Raz za razem media krytykują pomysł zwiększenia liczby fotoradarów. Lecz trzeba uważać, by nie przekroczyć cienkiej granicy rzetelności. Przekonał się o tym tygodnik "Wprost", który posłużył się osobą Beaty Tadli, dziennikarki telewizyjnej, by wytknąć błędy zwiększania liczby fotoradarów. Sama prezenterka nie jest tym zachwycona. – Przyzwyczaiłam się do "luźnego" podejścia do rzetelności stosowanego przez kolorową prasę, ale od tygodnika "Wprost" naprawdę spodziewam się więcej... – pisze na swoim blogu.
Nie trafiają do mnie argumenty, że w krajach zachodnich działają tysiące fotoradarów. Trzeba pamiętać, że one stoją na drogach alternatywnych dla autostrad, a my tej alternatywy najczęściej jesteśmy pozbawieni, nie mamy wyboru, przy zdecydowanej większości tras.

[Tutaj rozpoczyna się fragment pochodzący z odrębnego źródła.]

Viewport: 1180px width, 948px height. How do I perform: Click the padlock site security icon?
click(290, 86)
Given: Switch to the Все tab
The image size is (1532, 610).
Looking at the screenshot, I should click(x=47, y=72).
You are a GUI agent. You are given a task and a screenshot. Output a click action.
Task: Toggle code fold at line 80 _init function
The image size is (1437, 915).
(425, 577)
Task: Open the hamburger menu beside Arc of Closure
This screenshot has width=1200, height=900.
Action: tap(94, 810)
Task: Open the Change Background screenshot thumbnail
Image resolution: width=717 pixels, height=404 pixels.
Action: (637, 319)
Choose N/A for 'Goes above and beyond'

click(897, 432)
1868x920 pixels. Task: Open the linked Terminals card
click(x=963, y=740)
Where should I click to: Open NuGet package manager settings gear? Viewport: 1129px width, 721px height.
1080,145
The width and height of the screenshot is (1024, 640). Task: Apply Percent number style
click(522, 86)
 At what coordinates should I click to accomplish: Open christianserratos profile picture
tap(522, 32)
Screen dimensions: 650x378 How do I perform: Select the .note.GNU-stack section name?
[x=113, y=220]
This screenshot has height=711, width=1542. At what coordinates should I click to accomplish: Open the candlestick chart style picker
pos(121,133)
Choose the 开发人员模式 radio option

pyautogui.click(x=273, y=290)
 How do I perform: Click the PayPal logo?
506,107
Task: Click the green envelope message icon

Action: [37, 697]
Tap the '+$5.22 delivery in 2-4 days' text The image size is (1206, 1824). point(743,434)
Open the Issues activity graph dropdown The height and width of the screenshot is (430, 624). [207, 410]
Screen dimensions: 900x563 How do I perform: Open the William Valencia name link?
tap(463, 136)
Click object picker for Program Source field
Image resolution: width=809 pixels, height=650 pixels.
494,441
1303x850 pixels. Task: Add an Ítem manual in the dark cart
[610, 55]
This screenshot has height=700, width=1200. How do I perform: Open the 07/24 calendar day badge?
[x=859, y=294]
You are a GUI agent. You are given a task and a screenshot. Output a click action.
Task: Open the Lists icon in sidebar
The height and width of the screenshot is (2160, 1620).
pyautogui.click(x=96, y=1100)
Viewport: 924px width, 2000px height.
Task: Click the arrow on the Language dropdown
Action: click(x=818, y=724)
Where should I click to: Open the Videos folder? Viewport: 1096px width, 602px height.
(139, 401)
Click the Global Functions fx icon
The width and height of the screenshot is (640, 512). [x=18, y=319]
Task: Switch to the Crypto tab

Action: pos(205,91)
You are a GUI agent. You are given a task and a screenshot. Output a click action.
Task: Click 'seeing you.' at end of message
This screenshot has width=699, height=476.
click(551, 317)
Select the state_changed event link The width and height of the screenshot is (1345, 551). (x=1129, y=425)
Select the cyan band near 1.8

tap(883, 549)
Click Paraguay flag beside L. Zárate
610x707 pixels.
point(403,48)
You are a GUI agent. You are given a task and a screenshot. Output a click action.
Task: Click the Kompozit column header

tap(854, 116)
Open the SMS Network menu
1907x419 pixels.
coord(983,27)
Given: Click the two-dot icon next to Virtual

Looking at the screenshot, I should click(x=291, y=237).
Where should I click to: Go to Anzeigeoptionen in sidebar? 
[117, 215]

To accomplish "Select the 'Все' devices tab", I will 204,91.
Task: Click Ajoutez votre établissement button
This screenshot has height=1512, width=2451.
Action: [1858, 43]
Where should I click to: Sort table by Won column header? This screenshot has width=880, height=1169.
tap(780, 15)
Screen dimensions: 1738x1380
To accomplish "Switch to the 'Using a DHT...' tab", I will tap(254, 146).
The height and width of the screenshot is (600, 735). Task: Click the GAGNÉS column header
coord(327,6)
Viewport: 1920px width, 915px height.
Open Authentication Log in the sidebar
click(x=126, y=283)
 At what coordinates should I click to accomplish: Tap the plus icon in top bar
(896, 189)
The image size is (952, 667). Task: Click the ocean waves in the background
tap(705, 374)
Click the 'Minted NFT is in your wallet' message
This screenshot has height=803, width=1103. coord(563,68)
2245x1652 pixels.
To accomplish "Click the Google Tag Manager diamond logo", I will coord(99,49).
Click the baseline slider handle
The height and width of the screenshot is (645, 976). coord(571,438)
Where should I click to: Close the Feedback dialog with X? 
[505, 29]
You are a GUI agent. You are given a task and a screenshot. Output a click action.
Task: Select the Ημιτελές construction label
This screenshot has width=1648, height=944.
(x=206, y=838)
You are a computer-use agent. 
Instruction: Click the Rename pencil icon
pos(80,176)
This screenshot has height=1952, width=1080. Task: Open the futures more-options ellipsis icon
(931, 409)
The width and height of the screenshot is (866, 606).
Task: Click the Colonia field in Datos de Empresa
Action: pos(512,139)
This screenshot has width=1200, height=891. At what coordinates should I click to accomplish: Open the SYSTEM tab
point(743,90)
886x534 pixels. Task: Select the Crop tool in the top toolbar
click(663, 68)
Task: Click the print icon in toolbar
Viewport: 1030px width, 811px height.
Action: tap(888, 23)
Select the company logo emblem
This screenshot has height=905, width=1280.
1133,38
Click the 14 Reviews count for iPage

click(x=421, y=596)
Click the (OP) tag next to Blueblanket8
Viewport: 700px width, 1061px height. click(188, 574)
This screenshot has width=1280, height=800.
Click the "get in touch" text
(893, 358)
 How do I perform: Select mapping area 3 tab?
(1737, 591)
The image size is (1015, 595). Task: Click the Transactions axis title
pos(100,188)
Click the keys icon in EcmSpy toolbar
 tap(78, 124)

Fotoradar nie może być dla państwa bankomatem, a dla nas mandatową pułapką, która wyskakuje niczym królik z kapelusza z hasłem: "mamy cię!".
Już po publikacji znana dziennikarka na swoim blogu wyraża niezadowolenie. Przekonuje, że jej wypowiedź została źle przedstawiona, a ona sama na okładce tygodnika została pokazana jako jedna z liderek wielkiego ruchu na rzecz obalenia fotoradarów. Beata Tadla przyznaje, że po "Wprost" spodziewała się więcej, tym bardziej dziwi ją "luźne podejście do rzetelności, stosowane przez kolorową prasę".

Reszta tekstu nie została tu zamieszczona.